Passage to read —
The Attr interface extends the Node interface.

Get the attributes

The next fragment gets the attributes belonging to the element and writes them into the output file in the correct XML format.

The code begins by getting the attributes and storing them in an array of type Attr. Although the code to do this is rather convoluted, you should have no difficulty understanding how it works once you review the documentation for getAttributes() and review the code for getAttrArray() presented later in this lesson.

The getAttributes() method

getAttributes() returns a reference to an object of type NamedNodeMap containing the attributes of the node (if it is an Element) and null otherwise.

Objects implementing the NamedNodeMap interface are used to represent collections of nodes that can be accessed by name.

With one exception, the code to process the array, getting the name and value of each attribute and writing them into the output XML file is straightforward. All it really amounts to is creating the correct sequence of text, spaces, and punctuation characters.

The exception has to do with the call to the method named strToXML(). This method is used to replace extraneous angle brackets, ampersands, and quotation marks in the text with the corresponding XML entities. I have discussed this method in several previous lessons and will not repeat that discussion here.

        Attr attrs[] = getAttrArray(node.getAttributes());

        for (int i = 0; i < attrs.length; i++) {
          Attr attr = attrs[i];
          out.print(' ');//write a space
          out.print(attr.getNodeName());
          out.print("=\"");//write ="
          out.print(strToXML(attr.getNodeValue()));
          out.print('"');//write the closing quotation mark
        }//end for loop

        out.print('>');//write the end of the start tag

What about children?

At this point, I have to deal with the possibility that this node may have children, and must process them if they exist.

I begin by invoking the getChildNodes() method on the current node to get an object of type NodeList containing a collection of the children of this node.

The NodeList interface provides the abstraction of an ordered collection of nodes, without defining or constraining how this collection is implemented.

Data shown —
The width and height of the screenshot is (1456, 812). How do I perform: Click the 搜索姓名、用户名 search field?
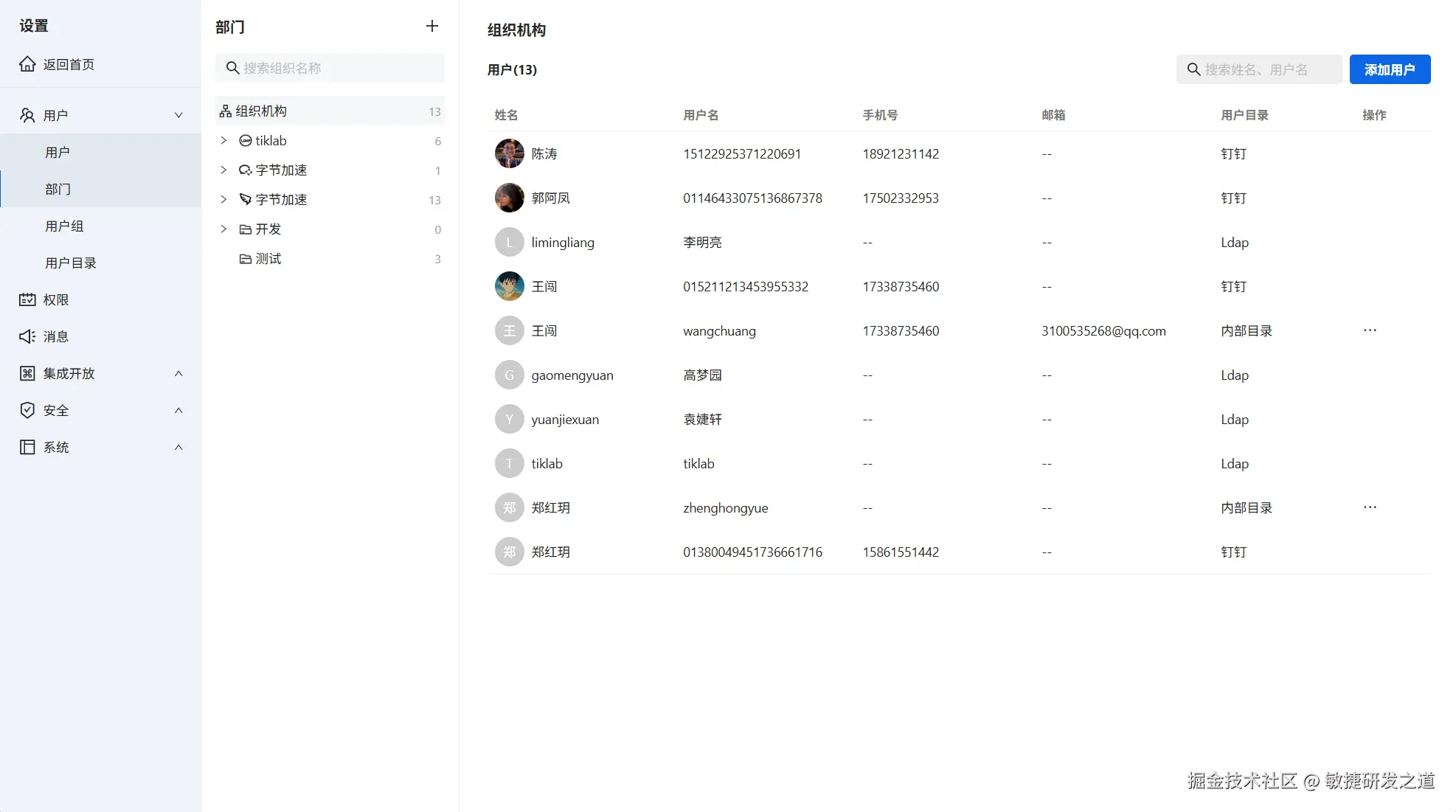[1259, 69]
* * *
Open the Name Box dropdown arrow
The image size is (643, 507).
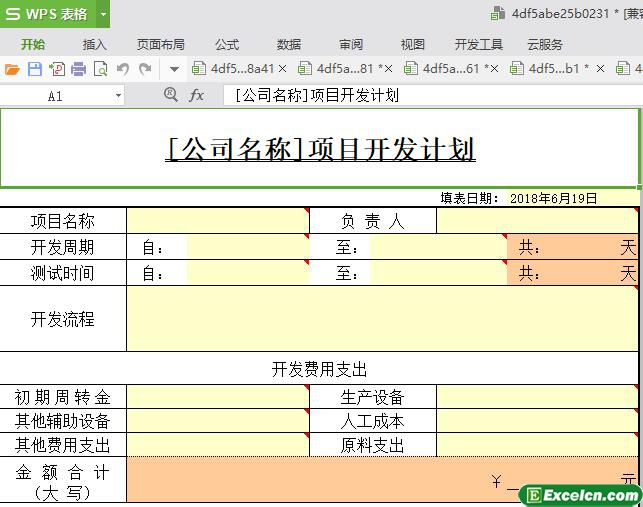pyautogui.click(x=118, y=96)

Written instruction 1 — List every name that the Java XML excerpt explicitly calls an interface.
Written instruction 2 — According to the Java XML excerpt, what does getAttributes() return when the node is not an Element?
Written instruction 3 —
Does the Java XML excerpt support each statement? Answer yes or no for each, quoting the words that decide it.
(a) The Attr interface extends the Node interface.
(b) The author explains strToXML() in full in this lesson.
(c) The NodeList interface defines how its collection is implemented.
The records were taken from a different source than the text.

Answer 1 — Attr, Node, NamedNodeMap, NodeList

Answer 2 — It returns null.

Answer 3 —
(a) Yes: "The Attr interface extends the Node interface."
(b) No: "I have discussed this method in several previous lessons and will not repeat that discussion here."
(c) No: "without defining or constraining how this collection is implemented."